People like to look at skinny people, people with nice bodies. It doesn't matter if they have nothing to say, like Matthew Barney - he was a model, you know. In fact, I am baiting everyone, gearing up to share with you my number one rage over this summer ...
Fat Pain
If the summer doesn't bring enough scantilly-clad, exercise obsessed monsters out in droves, then television, movies, magazines, and even "art" will thrust enough teeny-weeny, waxed, sexy people around to make a normally healthy Filmbitch want to murder.
The time has come to discuss the problem with fat. Actually, fat has no problems, people do. Goddamnit, Julia Roberts wears a "fat suit" in her new movie, America's Sweethearts, many of the jokes on that shithole of a show Friends have been made at the expense of Monica's life as formerly fat. And, my lord, coming soon to a theater near you: a movie in which Ben Stiller falls in love with a fat woman but sees Gwyneth Paltrow. Can you hear me screaming?

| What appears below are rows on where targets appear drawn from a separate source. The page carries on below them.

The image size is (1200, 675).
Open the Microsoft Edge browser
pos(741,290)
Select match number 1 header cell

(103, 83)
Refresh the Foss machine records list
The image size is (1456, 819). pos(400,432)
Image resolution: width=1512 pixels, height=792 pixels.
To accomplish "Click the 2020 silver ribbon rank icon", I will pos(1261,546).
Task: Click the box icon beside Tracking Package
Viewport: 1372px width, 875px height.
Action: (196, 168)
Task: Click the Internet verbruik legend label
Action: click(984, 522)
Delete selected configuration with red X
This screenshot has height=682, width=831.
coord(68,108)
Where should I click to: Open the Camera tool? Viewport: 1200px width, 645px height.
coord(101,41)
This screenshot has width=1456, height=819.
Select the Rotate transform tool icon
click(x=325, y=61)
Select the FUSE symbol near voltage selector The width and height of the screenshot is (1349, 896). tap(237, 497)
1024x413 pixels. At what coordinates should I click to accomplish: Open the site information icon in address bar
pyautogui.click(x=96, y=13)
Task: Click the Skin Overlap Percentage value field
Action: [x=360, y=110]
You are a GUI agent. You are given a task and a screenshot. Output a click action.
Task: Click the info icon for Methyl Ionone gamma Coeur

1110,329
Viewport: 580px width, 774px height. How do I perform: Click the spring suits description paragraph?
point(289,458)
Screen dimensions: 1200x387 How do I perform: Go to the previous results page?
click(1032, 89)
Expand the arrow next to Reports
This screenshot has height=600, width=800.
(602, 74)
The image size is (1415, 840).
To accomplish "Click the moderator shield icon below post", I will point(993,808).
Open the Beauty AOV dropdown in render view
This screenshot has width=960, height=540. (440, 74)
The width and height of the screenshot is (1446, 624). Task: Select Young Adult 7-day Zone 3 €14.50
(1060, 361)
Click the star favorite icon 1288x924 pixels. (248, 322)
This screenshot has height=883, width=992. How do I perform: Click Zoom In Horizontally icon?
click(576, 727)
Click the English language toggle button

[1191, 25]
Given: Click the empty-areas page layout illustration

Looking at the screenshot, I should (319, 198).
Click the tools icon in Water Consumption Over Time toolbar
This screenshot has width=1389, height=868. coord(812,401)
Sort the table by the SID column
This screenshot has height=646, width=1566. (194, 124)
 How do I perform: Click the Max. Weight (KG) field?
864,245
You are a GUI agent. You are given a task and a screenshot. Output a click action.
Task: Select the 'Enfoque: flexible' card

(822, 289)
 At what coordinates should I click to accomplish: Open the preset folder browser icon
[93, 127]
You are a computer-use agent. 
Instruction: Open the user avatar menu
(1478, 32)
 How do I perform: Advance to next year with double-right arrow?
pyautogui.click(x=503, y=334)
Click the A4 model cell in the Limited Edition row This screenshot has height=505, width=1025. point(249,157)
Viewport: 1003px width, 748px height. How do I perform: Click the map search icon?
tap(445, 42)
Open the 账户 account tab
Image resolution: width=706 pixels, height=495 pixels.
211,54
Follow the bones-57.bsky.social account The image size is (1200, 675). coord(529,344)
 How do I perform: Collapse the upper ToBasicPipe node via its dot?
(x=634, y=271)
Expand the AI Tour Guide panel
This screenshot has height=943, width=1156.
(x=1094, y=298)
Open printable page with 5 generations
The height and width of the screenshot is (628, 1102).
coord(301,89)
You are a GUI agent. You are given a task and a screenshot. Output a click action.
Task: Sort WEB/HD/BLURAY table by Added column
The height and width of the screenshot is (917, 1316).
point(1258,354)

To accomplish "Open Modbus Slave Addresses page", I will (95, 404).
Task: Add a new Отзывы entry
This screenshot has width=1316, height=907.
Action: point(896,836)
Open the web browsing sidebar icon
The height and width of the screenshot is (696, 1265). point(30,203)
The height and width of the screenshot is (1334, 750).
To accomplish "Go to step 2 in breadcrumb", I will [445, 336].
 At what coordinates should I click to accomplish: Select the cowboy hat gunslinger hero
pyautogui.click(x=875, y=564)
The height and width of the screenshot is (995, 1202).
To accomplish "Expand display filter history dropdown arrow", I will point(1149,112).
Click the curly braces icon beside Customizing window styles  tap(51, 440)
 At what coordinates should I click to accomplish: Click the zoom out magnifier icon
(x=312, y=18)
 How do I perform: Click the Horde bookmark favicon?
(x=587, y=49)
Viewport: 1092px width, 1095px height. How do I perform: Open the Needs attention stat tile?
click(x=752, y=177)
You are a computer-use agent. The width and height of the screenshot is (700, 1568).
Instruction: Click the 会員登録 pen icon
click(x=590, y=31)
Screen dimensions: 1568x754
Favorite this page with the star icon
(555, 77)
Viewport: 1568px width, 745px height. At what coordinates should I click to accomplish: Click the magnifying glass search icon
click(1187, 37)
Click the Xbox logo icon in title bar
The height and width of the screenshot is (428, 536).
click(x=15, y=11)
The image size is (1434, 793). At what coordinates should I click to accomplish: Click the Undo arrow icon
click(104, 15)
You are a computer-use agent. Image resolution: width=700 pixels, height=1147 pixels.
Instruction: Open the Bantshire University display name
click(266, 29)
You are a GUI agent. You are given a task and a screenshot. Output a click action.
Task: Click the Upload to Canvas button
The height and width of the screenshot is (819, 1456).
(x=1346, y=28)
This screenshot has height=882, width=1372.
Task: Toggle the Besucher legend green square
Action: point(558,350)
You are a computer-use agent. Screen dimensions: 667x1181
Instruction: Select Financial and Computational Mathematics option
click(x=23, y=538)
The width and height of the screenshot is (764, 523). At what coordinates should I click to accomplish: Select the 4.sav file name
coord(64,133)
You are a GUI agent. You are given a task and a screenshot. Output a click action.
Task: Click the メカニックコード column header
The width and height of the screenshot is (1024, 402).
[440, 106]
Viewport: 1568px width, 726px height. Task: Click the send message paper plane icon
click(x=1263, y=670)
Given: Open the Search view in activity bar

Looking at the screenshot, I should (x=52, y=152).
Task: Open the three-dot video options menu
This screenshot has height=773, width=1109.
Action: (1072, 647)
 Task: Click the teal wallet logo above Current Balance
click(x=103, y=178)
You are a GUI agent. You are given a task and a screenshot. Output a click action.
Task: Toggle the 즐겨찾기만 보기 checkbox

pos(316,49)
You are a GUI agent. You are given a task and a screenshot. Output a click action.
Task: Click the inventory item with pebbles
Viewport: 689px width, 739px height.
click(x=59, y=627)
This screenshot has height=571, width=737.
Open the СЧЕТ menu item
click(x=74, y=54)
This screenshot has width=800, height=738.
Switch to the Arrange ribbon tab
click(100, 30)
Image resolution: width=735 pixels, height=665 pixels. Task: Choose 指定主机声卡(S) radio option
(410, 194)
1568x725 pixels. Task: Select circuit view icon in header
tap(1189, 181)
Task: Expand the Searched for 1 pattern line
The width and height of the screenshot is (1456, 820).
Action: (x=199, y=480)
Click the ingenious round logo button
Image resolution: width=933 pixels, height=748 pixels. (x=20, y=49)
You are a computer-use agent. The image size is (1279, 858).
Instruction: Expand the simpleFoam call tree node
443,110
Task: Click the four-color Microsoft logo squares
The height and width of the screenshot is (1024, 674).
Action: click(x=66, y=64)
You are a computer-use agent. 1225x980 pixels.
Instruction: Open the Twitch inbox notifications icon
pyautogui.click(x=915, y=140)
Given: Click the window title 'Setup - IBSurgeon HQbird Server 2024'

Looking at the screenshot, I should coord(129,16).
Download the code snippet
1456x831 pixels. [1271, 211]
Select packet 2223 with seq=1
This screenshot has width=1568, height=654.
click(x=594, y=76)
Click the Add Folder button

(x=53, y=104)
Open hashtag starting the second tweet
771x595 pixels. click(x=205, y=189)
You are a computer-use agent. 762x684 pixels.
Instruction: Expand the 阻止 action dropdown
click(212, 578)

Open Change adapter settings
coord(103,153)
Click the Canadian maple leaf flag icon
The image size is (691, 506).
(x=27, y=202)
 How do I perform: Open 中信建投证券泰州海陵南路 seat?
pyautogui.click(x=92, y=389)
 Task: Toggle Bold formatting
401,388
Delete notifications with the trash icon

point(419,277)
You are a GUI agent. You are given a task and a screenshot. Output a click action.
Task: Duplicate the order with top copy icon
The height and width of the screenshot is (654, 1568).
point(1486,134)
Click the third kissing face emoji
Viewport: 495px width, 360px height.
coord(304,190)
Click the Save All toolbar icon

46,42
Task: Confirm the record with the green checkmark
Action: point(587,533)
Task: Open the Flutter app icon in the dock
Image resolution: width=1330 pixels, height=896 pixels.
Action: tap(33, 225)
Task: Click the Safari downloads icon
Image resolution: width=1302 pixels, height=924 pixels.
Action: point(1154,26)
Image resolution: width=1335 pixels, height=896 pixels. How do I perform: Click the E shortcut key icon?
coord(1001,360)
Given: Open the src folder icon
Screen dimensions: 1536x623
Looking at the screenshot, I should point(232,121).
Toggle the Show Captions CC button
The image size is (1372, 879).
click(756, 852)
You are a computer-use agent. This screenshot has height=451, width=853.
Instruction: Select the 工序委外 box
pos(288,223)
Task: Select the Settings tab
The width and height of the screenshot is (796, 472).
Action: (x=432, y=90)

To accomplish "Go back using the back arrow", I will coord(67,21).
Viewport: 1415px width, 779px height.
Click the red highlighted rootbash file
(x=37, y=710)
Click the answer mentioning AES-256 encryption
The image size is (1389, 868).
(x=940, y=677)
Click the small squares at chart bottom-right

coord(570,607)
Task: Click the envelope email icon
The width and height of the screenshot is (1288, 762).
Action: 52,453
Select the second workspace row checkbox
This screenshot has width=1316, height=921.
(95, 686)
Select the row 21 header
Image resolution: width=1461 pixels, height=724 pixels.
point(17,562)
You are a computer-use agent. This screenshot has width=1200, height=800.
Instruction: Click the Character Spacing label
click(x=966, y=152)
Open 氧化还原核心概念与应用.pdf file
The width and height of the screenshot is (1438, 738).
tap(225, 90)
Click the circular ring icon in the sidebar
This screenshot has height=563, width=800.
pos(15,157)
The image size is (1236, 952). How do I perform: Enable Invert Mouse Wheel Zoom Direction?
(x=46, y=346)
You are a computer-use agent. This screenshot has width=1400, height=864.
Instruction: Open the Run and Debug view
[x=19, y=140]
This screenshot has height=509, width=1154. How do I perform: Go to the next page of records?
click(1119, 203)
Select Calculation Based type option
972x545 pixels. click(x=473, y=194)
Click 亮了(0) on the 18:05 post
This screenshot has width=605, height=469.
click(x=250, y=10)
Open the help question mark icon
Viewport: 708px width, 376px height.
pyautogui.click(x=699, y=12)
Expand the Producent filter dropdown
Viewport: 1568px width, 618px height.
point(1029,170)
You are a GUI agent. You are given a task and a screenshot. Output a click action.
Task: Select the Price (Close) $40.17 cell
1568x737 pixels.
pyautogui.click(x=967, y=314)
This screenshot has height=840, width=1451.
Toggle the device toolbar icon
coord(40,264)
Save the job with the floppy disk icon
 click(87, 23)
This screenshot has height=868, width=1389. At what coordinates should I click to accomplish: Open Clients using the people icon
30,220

Maybe I shouldn't watch television or read magazines, yeah. But then I will just witness obesophobia (fear of gaining weight) in the streets or in art school. Seriously, if you think that most folks aren't suffering from extreme thin-identification, you're just dead wrong. A large number of people in our culture are obese, we just do not see them. And again, it isn't merely mainstream culture. Quick quiz: Name three fat artists, living or dead. Quick, here's another: Name one heavy person whose artwork you've seen that you didn't assume was about his/her weight! Tough, huh?
I WANT TO SEE FAT PEOPLE EVERYWHERE AND REACH THE POINT WHERE I DON'T EVEN THINK OF THE WORD. Everyone should want this ... unless of course you love being a body fascist.
I am glad the summer is coming to an end. The autumn brings better movies, less humidity, more clothing. I may actually want to spend what little money I have in a movie theater. A movieless summer can be terrifying. Sometimes I am afraid I might have to change my name to TVTramp or Tabloidslut. Nah, I think those names would make me look fat.